Extracted data entries:
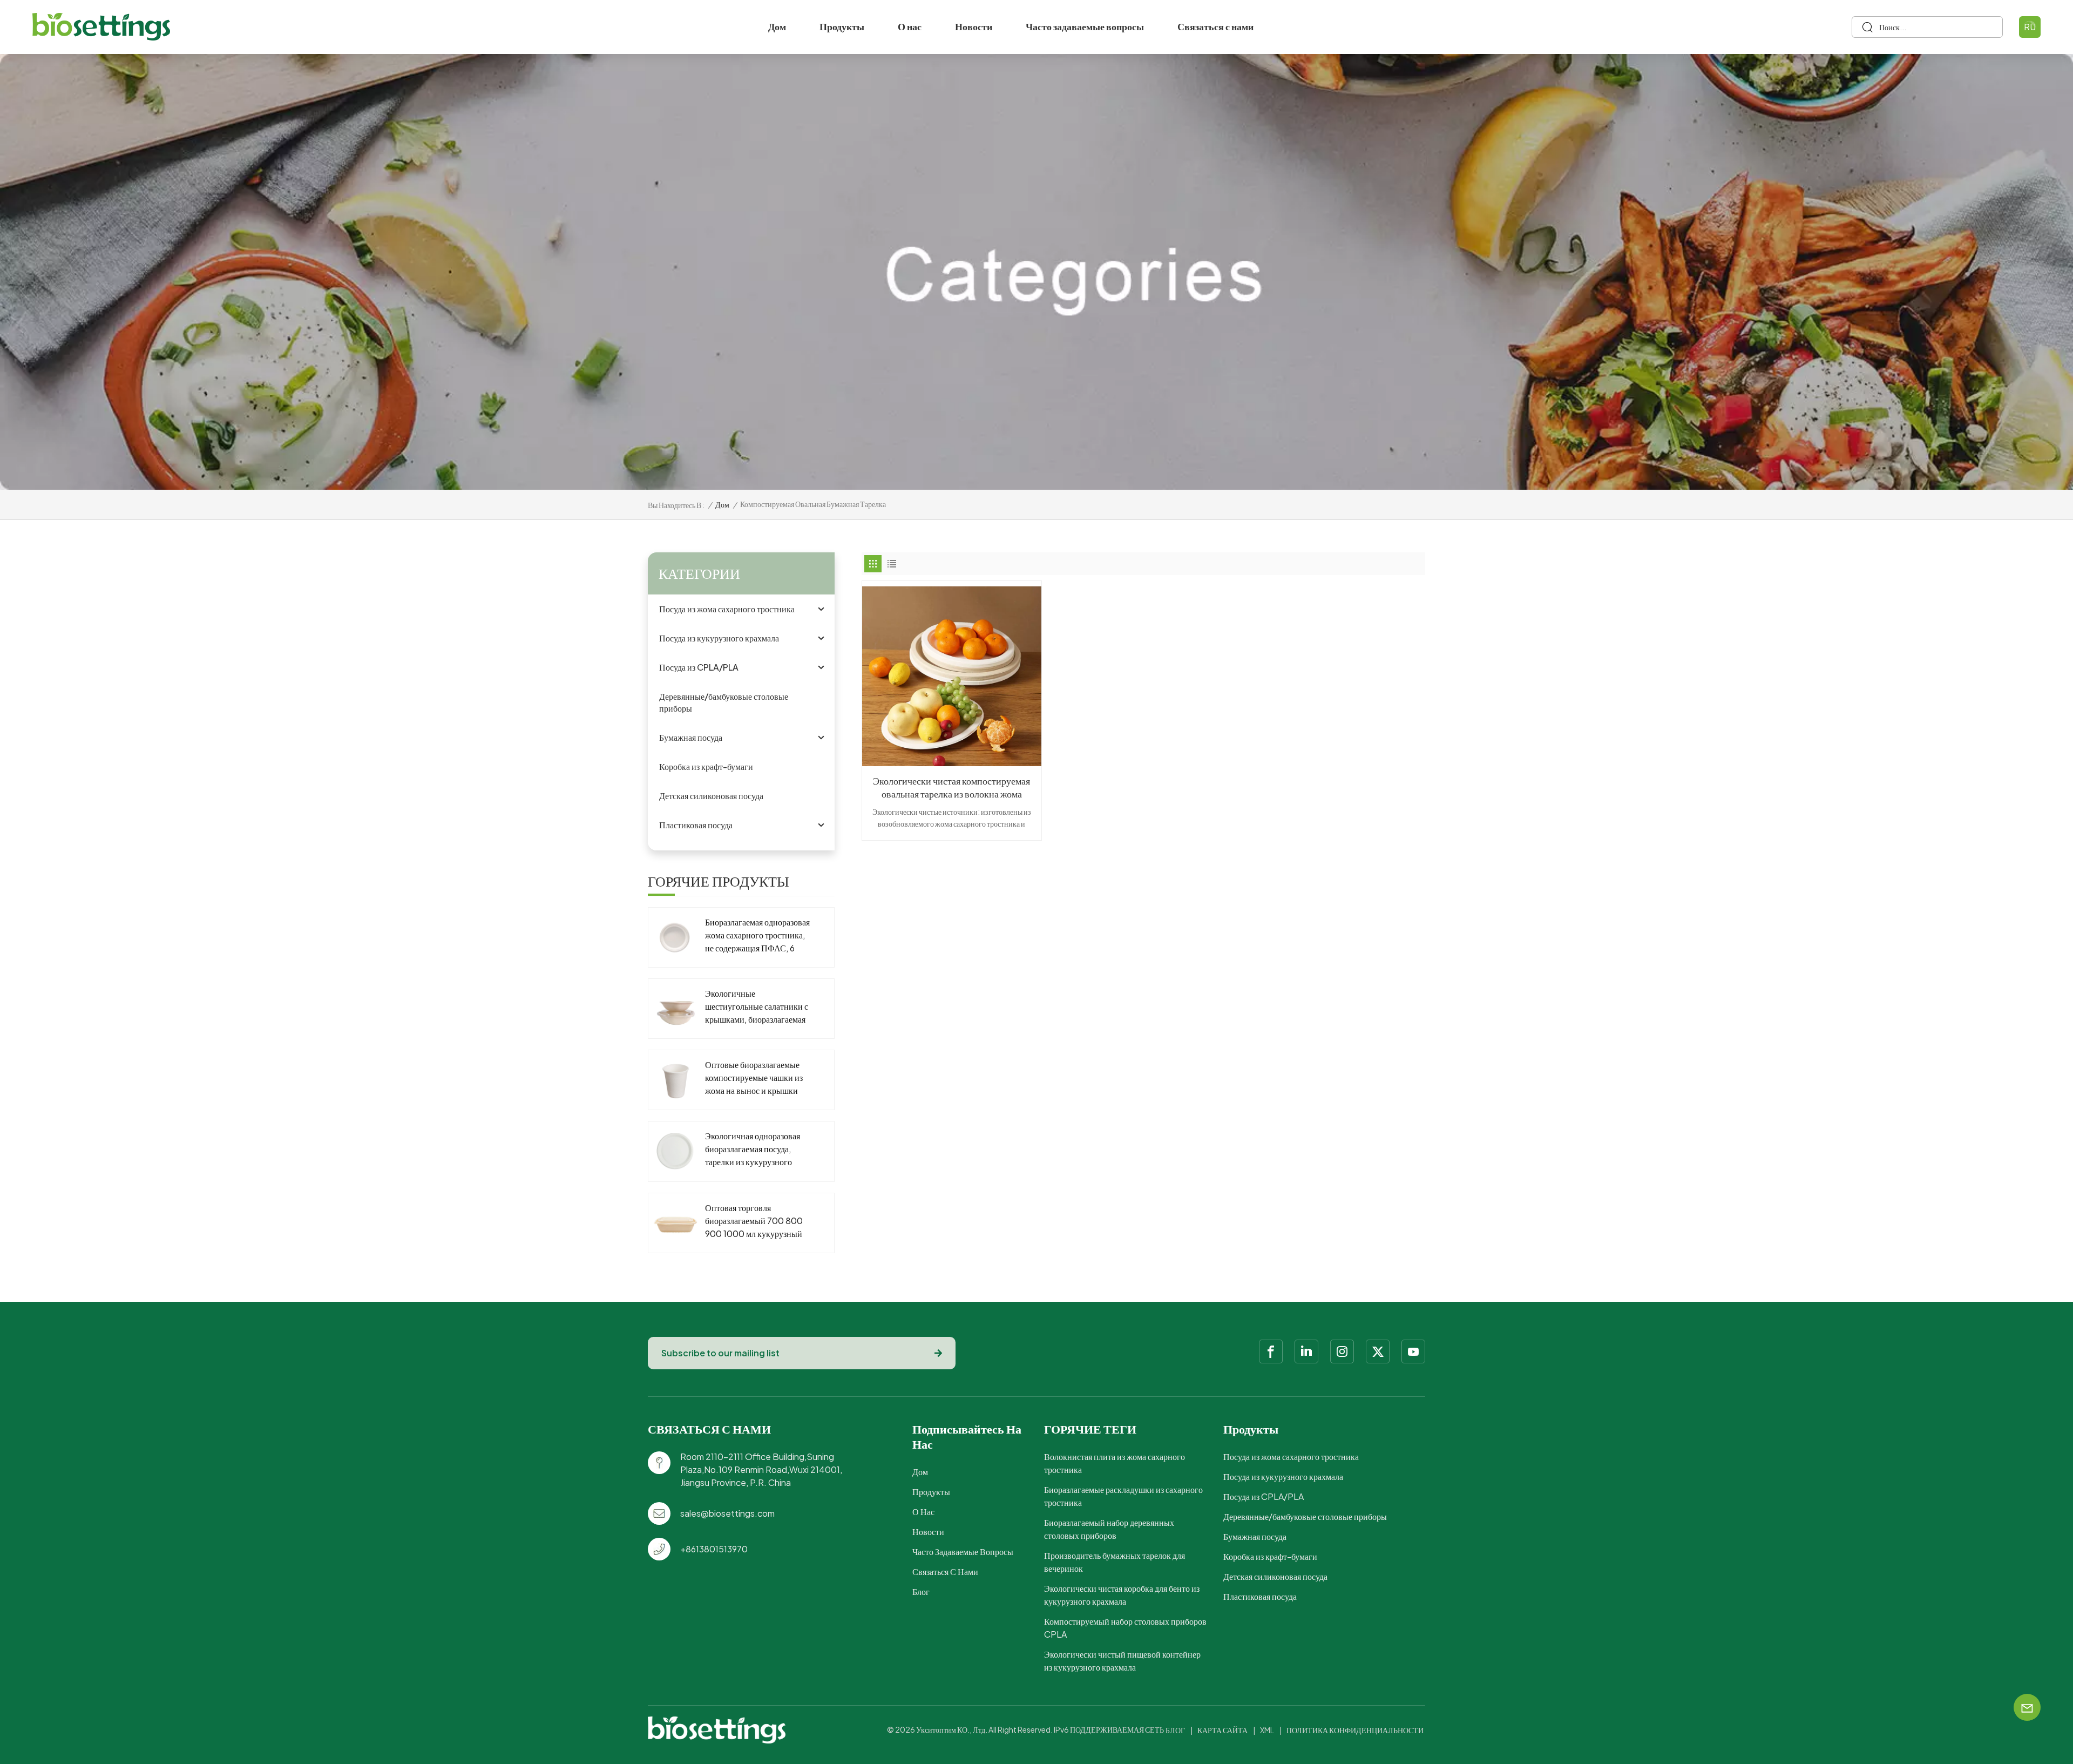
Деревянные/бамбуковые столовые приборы (723, 702)
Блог (921, 1591)
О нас (910, 26)
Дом (777, 26)
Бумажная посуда (690, 737)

*Exercise description*. For the records above, output each one exactly and skip any image.

*Result for this task*.
Деревянные/бамбуковые столовые приборы (723, 702)
Блог (921, 1591)
О нас (910, 26)
Дом (777, 26)
Бумажная посуда (690, 737)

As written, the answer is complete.